INSTRUCTIONS FOR THE TASK:
Repeat the rows word for word, beginning with the first and stopping after the line that contains "Looking at the screenshot, I should pyautogui.click(x=37, y=9).".
________________________________________
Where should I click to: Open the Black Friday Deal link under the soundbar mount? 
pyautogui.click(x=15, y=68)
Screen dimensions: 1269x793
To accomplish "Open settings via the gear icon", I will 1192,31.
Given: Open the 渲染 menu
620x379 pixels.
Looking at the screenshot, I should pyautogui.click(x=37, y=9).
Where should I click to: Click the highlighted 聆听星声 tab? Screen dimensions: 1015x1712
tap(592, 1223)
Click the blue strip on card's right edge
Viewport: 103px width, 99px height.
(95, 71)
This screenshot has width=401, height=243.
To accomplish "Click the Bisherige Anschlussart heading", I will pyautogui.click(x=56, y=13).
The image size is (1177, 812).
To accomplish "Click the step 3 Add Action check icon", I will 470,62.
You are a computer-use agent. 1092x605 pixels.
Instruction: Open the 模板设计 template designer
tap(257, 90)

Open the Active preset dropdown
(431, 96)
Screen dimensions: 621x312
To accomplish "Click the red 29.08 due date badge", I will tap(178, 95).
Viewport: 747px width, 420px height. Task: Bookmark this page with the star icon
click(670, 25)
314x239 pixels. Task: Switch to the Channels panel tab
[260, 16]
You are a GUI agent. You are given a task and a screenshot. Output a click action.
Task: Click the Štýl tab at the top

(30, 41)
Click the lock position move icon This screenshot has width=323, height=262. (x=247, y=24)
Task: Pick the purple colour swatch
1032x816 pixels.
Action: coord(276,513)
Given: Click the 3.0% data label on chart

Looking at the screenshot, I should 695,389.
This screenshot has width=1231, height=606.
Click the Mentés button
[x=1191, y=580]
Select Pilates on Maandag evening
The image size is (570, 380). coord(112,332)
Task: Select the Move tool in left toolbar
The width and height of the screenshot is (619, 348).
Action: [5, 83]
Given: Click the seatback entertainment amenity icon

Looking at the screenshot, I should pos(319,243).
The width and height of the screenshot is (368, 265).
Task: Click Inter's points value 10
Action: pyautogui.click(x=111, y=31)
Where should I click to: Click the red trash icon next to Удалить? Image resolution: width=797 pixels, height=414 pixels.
________________________________________
TASK RESULT:
Where should I click to: Open the Black Friday Deal link under the soundbar mount? 
pyautogui.click(x=15, y=68)
Screen dimensions: 1269x793
To accomplish "Open settings via the gear icon", I will 1192,31.
Given: Open the 渲染 menu
620x379 pixels.
Looking at the screenshot, I should pyautogui.click(x=37, y=9).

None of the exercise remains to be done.